Based on our previous findings, we analyzed and compared the relationships between dietary LA and inflammatory cytokines between bipolar subjects and healthy controls in this current study. First, we examined differences in plasma cytokine levels between bipolar and control individuals, and found significantly higher levels of IL-18, IL-18BP, sTNFR1 and sTNFR2 in plasma from bipolar subjects. However, after correcting for age, sex, and BMI, only IL-18BP remained significant, with the others largely explained by the difference in BMI between bipolar and control individuals. Some studies showed the relationships between inflammation and bipolar disorder might be affected by the mood state, identifying no significant differences in inflammatory cytokine levels in euthymic bipolar subjects, compared to healthy controls (Brietzke et al., 2009; Guloksuz et al., 2010). In our study, blood samples from bipolar subjects were collected during euthymic state, which might explain the lack of significant differences of inflammatory cytokines in the two groups. When further including medications as covariates in the models, IL-18BP showed significant associations with atypical antipsychotics or mood stabilizers use, potentially explaining the main effect of bipolar diagnosis.

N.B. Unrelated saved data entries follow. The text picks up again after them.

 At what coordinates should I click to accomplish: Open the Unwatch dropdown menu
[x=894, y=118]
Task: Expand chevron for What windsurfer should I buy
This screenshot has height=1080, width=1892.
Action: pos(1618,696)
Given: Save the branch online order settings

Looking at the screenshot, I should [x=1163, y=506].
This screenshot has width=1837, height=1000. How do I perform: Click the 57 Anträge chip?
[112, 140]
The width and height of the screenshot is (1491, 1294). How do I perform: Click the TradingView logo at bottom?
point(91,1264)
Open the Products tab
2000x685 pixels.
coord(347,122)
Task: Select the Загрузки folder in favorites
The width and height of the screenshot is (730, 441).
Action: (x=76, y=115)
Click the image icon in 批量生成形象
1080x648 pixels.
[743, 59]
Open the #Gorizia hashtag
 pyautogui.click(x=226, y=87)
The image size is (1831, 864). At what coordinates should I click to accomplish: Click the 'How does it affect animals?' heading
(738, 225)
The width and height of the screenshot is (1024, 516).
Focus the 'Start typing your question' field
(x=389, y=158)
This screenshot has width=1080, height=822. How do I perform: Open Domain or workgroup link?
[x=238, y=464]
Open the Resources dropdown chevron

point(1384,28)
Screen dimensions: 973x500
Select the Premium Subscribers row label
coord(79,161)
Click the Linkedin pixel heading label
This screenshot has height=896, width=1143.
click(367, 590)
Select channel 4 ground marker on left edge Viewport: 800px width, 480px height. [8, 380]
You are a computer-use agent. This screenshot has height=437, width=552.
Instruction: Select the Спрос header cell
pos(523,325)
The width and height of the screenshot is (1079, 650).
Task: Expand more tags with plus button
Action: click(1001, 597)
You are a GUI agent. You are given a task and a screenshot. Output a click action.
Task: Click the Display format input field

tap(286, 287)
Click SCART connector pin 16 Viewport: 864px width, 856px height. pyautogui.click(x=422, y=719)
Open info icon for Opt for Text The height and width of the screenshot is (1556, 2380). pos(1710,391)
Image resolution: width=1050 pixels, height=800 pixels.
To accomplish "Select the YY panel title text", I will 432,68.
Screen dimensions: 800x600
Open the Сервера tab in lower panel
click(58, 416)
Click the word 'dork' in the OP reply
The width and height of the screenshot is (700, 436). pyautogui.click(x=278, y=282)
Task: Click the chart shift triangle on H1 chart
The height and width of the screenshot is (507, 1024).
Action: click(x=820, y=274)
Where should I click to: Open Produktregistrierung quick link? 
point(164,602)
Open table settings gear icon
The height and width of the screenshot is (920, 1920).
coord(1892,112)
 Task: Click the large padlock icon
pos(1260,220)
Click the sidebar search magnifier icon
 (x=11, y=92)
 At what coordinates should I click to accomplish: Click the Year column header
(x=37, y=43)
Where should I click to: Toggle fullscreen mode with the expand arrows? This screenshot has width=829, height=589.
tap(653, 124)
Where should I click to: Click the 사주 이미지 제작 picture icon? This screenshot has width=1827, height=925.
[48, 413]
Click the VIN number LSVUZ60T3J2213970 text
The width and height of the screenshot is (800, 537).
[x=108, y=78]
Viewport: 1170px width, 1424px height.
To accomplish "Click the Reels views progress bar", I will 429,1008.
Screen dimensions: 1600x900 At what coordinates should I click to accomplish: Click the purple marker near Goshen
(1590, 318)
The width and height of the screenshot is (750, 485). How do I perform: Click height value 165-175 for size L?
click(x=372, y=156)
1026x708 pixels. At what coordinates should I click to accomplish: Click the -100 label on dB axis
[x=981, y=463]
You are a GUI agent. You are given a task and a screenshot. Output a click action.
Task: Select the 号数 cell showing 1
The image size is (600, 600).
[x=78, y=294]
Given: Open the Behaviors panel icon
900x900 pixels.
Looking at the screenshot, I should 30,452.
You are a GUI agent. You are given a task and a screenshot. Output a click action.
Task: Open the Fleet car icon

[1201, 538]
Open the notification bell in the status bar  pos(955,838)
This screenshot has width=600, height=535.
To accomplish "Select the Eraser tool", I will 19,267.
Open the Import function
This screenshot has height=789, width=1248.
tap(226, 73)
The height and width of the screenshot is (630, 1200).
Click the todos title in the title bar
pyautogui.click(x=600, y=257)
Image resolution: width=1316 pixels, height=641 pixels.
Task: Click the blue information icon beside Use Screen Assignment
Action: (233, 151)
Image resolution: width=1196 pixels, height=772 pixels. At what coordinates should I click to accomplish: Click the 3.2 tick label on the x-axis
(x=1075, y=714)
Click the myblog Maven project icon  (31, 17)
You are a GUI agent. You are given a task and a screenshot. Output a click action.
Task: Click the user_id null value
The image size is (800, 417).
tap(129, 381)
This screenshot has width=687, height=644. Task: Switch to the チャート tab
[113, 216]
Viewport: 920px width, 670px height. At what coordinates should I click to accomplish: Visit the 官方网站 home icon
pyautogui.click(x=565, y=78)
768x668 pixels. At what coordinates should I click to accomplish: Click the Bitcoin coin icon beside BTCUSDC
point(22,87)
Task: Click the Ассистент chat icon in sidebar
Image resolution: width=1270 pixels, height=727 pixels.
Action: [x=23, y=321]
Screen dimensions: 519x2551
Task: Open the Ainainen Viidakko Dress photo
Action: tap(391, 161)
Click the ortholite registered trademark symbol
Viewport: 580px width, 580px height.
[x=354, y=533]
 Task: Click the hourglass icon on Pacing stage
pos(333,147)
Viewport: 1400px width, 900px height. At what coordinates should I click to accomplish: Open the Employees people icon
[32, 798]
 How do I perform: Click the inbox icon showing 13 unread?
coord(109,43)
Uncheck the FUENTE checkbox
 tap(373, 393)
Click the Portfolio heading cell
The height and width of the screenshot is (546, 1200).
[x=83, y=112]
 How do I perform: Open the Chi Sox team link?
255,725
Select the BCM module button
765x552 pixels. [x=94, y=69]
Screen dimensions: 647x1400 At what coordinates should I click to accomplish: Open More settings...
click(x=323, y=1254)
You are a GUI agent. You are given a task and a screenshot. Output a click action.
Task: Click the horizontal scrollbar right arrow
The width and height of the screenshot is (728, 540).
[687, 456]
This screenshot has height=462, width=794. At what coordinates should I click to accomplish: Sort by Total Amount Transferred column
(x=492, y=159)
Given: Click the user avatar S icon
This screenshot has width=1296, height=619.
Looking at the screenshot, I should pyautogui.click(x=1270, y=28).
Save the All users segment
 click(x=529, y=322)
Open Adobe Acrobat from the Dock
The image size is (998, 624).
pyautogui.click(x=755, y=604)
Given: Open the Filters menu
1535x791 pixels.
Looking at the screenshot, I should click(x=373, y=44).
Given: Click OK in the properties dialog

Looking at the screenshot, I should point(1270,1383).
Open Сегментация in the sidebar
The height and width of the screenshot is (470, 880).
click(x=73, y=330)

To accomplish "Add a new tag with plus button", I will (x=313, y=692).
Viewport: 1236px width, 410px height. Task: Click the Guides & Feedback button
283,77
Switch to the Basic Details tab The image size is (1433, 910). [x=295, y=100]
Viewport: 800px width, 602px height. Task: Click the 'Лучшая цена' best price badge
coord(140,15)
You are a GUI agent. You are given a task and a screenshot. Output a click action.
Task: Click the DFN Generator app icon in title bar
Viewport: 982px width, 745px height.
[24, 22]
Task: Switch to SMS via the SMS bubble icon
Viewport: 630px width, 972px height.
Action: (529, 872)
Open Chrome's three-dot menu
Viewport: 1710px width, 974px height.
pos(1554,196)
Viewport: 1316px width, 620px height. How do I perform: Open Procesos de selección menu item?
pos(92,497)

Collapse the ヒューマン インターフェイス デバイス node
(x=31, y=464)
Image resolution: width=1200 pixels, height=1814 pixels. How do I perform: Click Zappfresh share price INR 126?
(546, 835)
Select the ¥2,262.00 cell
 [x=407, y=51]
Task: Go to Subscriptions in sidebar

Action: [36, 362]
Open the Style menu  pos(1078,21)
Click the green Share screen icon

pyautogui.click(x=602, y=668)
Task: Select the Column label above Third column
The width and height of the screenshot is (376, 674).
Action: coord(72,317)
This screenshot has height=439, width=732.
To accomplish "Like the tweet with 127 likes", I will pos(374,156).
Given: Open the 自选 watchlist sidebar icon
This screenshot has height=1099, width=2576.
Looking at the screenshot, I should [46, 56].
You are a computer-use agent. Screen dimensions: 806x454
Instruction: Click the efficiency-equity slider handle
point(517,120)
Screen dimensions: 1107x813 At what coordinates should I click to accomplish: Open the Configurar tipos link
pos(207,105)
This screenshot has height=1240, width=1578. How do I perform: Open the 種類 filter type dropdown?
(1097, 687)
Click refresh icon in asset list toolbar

Focusing on associations between cytokine levels and dietary LA intake revealed several moderating effects of bipolar diagnosis. After controlling for diagnosis, sex, age and BMI, we found that dietary LA intake inversely associated with plasma IL-1RA and IL-18BP. When we tested for an interaction between BP diagnosis and LA intake on associations with plasma cytokine levels we found a significant inverse interaction between bipolar disorder and LA intake on the associations with plasma levels of IL-18, sTNFR1 and sTNFR2. These data showed that important associations with LA were only evident after controlling for the interaction term. When the data were split into separate analyses for BP and control individuals, we found several significant associations between dietary LA intake and cytokines that were not evident in the pooled analyses, further supporting a moderating effect of bipolar diagnosis on the effect of dietary LA. From our previous studies, we found higher plasma LA associates with better clinical outcomes in bipolar subjects. In the current study, we identified potential interactions between dietary LA intake and inflammatory systems that may differ in bipolar relative to controls. These data indicate that bipolar disorder might confer a reduced role for dietary LA in the expression of inflammatory markers, by inversely impacting the associations between dietary LA and the cytokines IL-18BP, sTNFR1 and sTNFR2. To our knowledge, this the first report of potential differences in dietary effects of essential nutrients on inflammatory profiles in bipolar individuals relative to controls.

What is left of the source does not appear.